New Linux TPC-H Record Set
prostoalex writes: "New TPC-H world record for performance and scalability of database software on Linux platform has been set. The winner - Oracle 10g running on a four-node Lenovo Cluster Server DeepComp 6800, each with four Intel Itanium 2 1.3 GHz processors. Oracle also emphasizes that it's 3.5 times more performance than similar IBM DB2 benchmark. TPC-H benchmarks are available at TPC Web site."
Linux is clearly being taken seriously. It's pounding the competition in the server space, and it's beginning to make serious inroads to the desktop.
Desktop Linux stories carry some interest to me, but on a server? That's old hat, old news, and very much humdrum.
This article really should be more about the cluster of Itanium chips, which actually determine the speed of the system, rather than "it runs Linux!" which in this case is largely irrelevant.
Linux is as responsible for the success of this as a dog is responsible for the bus that hit it.
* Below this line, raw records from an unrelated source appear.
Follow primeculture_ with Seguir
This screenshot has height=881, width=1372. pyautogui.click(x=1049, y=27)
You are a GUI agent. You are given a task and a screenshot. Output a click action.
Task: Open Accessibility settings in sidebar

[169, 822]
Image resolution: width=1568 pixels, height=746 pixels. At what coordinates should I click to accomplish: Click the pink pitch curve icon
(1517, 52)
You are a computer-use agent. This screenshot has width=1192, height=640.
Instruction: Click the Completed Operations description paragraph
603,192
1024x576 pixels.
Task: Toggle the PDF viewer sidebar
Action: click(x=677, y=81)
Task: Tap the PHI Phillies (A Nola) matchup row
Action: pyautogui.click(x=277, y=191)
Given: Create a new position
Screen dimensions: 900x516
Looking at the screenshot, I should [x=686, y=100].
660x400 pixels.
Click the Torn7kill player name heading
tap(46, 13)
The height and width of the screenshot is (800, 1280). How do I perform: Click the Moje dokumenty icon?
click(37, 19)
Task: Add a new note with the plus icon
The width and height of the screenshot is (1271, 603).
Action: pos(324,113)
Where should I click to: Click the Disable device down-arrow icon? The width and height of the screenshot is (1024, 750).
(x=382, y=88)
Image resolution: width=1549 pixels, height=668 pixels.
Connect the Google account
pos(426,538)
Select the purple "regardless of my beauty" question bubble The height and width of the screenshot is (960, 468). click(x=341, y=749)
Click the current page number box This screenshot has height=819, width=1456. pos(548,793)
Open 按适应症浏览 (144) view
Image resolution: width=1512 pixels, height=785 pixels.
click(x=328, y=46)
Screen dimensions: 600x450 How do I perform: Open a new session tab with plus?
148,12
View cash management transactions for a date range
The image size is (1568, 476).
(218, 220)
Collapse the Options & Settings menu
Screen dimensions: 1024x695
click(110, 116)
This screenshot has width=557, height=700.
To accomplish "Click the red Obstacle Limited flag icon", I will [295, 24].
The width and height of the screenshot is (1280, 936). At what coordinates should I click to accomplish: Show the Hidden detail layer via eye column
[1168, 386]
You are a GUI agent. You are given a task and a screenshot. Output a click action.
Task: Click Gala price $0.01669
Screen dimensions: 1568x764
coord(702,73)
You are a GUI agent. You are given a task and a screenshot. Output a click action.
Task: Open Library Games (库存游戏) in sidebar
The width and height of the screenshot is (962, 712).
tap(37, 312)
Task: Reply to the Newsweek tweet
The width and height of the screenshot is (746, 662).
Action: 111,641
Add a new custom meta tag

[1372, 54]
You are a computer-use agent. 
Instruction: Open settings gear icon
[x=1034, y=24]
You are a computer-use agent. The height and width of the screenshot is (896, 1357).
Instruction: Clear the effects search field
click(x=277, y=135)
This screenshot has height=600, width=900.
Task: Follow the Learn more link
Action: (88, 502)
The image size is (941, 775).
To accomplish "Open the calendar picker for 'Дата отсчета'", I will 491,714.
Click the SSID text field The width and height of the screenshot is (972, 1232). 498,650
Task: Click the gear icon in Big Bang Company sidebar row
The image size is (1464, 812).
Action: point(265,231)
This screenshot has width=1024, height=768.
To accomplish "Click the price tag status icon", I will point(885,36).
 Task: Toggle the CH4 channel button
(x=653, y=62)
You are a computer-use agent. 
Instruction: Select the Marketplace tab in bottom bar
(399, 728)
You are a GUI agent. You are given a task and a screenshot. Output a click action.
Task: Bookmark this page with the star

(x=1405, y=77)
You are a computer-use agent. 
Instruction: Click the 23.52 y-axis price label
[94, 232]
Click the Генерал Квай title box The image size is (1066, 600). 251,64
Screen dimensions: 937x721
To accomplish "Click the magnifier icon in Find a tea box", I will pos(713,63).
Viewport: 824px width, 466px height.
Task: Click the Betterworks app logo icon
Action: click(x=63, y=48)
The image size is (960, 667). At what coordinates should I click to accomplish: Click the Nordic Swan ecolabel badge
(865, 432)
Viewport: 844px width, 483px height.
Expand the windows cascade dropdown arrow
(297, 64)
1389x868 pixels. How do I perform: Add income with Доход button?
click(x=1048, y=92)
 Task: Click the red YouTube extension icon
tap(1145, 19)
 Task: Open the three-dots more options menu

Similar results could easily be obtained, I'm sure, with any number of BSD variants, or other *nixes compiled to run on Itanium.
This would have been news 3 years ago, but today? Bah!
I have no problem with your religion until you decide it's reason to deprive others of the truth.
Shouldn't that read "New TPC-H Record Set Using Oracle?"
The article didn't give much details, but how much of this performance is directly attributable to Linux (specifically Red Hat AS3)? What was the OS of the system it beat? Could that also have been Linux? How much of the performance can be attributed to the (suspiciously un-Beowulf) Lenovo cluster?
From what I know of benchmarks, the numbers given reflect real-world preformance, to within one order of magnitude.
At first, I thought, It's just a press release, big deal... But wait, they used Linux, so it must be another straw on the back of the camel knows as the Closed Source Business Model. But wait, it's running Oracle, so it must therefore be evil. Aieeeeeeeeeeeeee!!!!
have to point out the Xeon processors have 2Mb L2 cache, where as the the Itanium2 have 512kb. That makes a huge difference for TPC-H queries. Plus, don't believe Intel's hype about Itanium. Xeon is still a kick ass CPU.